*** Begin section ***

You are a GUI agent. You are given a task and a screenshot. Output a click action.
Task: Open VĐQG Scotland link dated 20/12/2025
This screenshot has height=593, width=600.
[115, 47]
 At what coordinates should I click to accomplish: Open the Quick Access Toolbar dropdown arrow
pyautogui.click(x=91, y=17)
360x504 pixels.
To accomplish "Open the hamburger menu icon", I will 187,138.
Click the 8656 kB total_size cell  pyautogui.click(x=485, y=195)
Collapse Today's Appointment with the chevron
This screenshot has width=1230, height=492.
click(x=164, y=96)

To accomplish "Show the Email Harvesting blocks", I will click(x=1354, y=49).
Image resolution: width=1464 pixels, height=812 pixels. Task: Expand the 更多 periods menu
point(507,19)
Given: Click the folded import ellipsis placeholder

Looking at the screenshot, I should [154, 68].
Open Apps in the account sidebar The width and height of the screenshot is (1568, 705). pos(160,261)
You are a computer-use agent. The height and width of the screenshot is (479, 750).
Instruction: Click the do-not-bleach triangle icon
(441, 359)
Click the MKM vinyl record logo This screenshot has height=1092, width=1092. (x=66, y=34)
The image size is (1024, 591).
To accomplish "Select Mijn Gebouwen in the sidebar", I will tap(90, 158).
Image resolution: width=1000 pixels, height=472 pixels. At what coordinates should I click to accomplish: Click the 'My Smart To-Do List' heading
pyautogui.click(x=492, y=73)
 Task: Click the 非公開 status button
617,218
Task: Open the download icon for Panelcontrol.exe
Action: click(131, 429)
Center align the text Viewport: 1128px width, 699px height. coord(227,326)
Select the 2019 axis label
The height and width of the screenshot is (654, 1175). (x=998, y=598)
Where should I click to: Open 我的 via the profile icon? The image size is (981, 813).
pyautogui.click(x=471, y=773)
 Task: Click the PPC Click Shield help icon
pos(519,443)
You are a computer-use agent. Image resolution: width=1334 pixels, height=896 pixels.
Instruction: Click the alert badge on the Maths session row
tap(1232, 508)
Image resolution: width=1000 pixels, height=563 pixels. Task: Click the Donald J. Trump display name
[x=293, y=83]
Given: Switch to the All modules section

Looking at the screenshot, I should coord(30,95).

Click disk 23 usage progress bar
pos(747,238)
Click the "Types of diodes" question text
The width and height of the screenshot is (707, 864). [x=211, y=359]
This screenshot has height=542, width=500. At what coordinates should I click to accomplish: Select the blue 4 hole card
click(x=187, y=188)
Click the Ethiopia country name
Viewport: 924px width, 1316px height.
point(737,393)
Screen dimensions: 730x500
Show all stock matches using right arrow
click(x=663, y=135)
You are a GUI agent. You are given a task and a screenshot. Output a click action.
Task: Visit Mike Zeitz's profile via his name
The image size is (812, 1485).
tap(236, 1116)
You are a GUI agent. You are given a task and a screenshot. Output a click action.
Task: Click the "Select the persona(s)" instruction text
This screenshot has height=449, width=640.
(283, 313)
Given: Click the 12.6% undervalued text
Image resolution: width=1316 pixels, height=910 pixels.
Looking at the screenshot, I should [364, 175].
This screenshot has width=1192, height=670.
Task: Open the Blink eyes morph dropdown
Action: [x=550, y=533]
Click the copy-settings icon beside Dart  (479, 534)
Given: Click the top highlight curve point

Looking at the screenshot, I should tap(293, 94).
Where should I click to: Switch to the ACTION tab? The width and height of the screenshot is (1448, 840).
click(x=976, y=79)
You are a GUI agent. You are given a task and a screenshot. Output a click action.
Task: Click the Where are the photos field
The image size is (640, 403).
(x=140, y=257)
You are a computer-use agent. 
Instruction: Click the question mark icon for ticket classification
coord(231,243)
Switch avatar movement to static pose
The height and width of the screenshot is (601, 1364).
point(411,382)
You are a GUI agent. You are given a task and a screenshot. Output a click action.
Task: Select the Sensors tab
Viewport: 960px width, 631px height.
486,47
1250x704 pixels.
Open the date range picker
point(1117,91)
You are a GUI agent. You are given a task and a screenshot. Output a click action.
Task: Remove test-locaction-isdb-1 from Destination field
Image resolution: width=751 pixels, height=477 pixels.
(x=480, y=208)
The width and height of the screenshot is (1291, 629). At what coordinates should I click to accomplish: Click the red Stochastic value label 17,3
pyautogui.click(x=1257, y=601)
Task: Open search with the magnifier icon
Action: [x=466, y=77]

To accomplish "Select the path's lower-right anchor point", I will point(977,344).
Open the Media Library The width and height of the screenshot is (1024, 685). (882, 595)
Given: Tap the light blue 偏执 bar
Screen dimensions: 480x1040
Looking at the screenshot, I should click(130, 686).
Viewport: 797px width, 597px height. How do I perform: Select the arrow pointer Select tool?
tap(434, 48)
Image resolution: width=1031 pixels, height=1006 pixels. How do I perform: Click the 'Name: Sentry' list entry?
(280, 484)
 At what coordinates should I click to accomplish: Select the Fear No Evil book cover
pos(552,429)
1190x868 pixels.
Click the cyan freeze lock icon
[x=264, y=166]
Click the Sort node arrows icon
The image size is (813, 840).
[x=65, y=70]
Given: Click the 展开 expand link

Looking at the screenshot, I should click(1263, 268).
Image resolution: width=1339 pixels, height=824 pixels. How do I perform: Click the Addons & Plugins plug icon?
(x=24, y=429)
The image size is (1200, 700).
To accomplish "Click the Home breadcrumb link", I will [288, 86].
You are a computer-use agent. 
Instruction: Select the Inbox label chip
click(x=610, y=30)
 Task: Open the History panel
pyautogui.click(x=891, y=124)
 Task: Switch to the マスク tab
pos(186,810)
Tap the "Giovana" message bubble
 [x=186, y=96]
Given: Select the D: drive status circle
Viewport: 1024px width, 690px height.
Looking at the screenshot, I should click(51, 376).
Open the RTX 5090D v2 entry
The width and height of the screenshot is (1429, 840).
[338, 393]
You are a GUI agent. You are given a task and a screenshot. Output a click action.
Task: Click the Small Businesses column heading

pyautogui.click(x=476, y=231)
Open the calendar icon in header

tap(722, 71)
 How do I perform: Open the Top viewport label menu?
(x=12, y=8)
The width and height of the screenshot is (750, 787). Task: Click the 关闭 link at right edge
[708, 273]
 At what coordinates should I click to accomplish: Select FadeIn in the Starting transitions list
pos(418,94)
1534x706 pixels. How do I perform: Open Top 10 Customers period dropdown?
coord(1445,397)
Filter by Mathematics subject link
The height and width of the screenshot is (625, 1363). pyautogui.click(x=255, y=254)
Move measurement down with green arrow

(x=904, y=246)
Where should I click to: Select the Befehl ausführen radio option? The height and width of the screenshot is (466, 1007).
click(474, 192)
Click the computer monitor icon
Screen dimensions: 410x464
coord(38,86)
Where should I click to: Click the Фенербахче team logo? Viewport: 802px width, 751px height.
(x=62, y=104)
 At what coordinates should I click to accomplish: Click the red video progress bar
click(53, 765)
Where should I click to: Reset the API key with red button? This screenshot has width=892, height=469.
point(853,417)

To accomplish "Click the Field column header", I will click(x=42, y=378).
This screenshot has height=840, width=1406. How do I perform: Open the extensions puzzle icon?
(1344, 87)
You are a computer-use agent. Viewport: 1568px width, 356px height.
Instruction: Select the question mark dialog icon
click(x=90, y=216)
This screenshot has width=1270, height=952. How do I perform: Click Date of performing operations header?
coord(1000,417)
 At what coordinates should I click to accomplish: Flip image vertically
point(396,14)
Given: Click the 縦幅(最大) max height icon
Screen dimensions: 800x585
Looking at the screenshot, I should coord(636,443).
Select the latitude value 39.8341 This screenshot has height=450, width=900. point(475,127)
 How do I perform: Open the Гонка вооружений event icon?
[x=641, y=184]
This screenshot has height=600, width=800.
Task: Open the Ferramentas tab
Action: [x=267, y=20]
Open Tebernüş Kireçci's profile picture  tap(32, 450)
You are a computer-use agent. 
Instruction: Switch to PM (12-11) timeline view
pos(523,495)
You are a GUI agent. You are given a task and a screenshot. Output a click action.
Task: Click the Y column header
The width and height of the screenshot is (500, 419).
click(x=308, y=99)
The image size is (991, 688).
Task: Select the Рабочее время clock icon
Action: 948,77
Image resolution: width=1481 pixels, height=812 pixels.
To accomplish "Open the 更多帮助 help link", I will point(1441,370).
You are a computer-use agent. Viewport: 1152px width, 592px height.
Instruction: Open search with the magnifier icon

*** End section ***

== INSTRUCTIONS TO FOLLOW ==
Select, from the listing, all lines that include the word "sidebar".

== RESULT OF THE TASK ==
Open Apps in the account sidebar The width and height of the screenshot is (1568, 705). pos(160,261)
To accomplish "Select Mijn Gebouwen in the sidebar", I will tap(90, 158).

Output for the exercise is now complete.